A más edad más veces debemos peregrinar ambos y probar como atletas que rendimos lo mínimo como para seguir compitiendo. El ritual es severo y preciso. Olímpico su esfuerzo. Debe dar muestra clara de que todavía sigue siendo un corazón portentoso. Si lo consigue (venciendo al eco, al doppler, al electro, y sobre todo, en su carrera de fondo, a la exigente ergometría) viene de nuevo a mí, nos ponemos de pie y, otra vez juntos, continuamos la fiesta de la vida y la persecución de los sueños faltantes.
Esto es lo que el corazón hace por mí. ¿Yo por él? No ahumarlo, no engrasarlo, no tensarlo. Aunque me achacan fallas claras. Que no lo saco a caminar lo suficiente. Que lleva vida de monje de clausura. Que lo tengo muchas horas leyendo lo que escribo mientras lo escribo. Que debo airearlo más... Así de tajante es el cardiólogo (médico mío y abogado suyo). No discutimos, claro. Apenas si insinuamos algunos suaves argumentos. Que la baja edad media urbana, tal como está, no nos motiva. Que es una pena que leer y escribir no sean actos deportivos.
Pero no hay modo de hacer que me comprenda. Deberé darle a la cinta de ir a ninguna parte hasta cansarme. O pedalear delante de una infinita pared blanca. O zambullirme en la "salsa" bullanguera. En tres palabras: agitar el esqueleto. En dos: ser otro. Cuando argumento que mis vértebras son de doler y me impiden correr ponen cara de "así es la vida". Tampoco les importa mucho que les recuerde lo de Maiacovsky ("Conmigo se ha vuelto loca la anatomía: soy todo corazón") o lo de Miguel Hernandez ("Tu corazón, ya terciopelo ajado") o el "eglógico y sencillo" como nuestro Nalé Roxlo calificó al suyo. No les importa. (O hacen que no les importa, quizás).
No soy necio y habré de seguir sus instrucciones. Pero es que cuesta cerrar el pico y aceptar que privilegien al músculo de modo tan absoluto y ninguneen y hasta se mofen de tan fascinante símbolo como él es. Ninguno de mis argumentos los conmueve. Intentan barrerlos con frase que suena a decreto: "El organismo no se fabricó para leer o escribir".

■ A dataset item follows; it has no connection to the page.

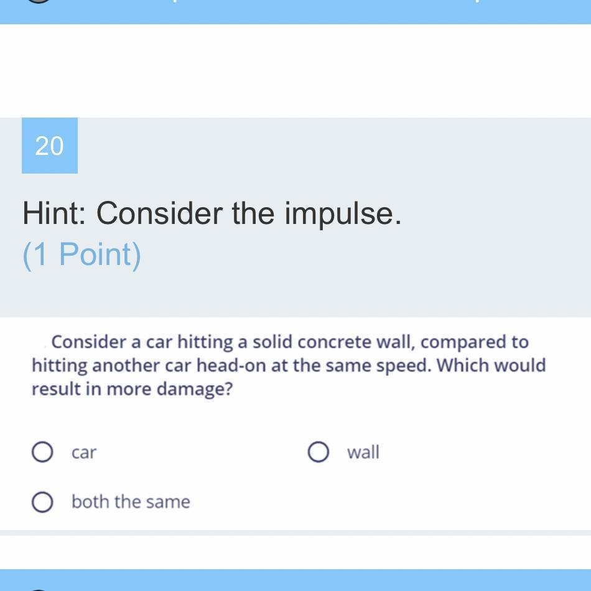Screen dimensions: 591x591
Task: Click the "car" answer label text
Action: coord(84,452)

Pero bien, dejo atrás el diferendo. ¡Albricias! Felicito a mi corazón por la prueba rendida. Estoy orgulloso de su performance. En el doppler su sonido y fluidez me sonaron los de las Cataratas de Iguazú. En el electro, su línea armónica me recordó la grafía musical del concierto para violín de Bruch: un andante. Y en la ergometría... Bueno, aquí ambos fuimos víctimas de lo que parecía broma y resultó cierto. Un médico de club nos exigía a mi corazón y a mí cumplir con la prueba ergométrica habitual. A la empleada no le valió siquiera le fuese mostrado el bastón de prueba. ¿Cómo exigirnos correr por la cinta si la columna obliga al paso a paso? Hubo un acto de protesta y ambos resistimos con apoyo del bastón.
Y vencimos. O mejor, venció el menos común de los sentidos: el singular. Se resolvió cumplir con un ecostress (que es lo mismo, pero sin riesgo y no "a lo bestia", como pretendía "la orden de arriba"). Y aquí, otra vez, como lo hace desde que nació conmigo, mi cuore se comportó como un as. Firme y "de buen corazón". Como es de suponer, el resto de mi anatomía, más que agradecida. Y yo, ni hablemos.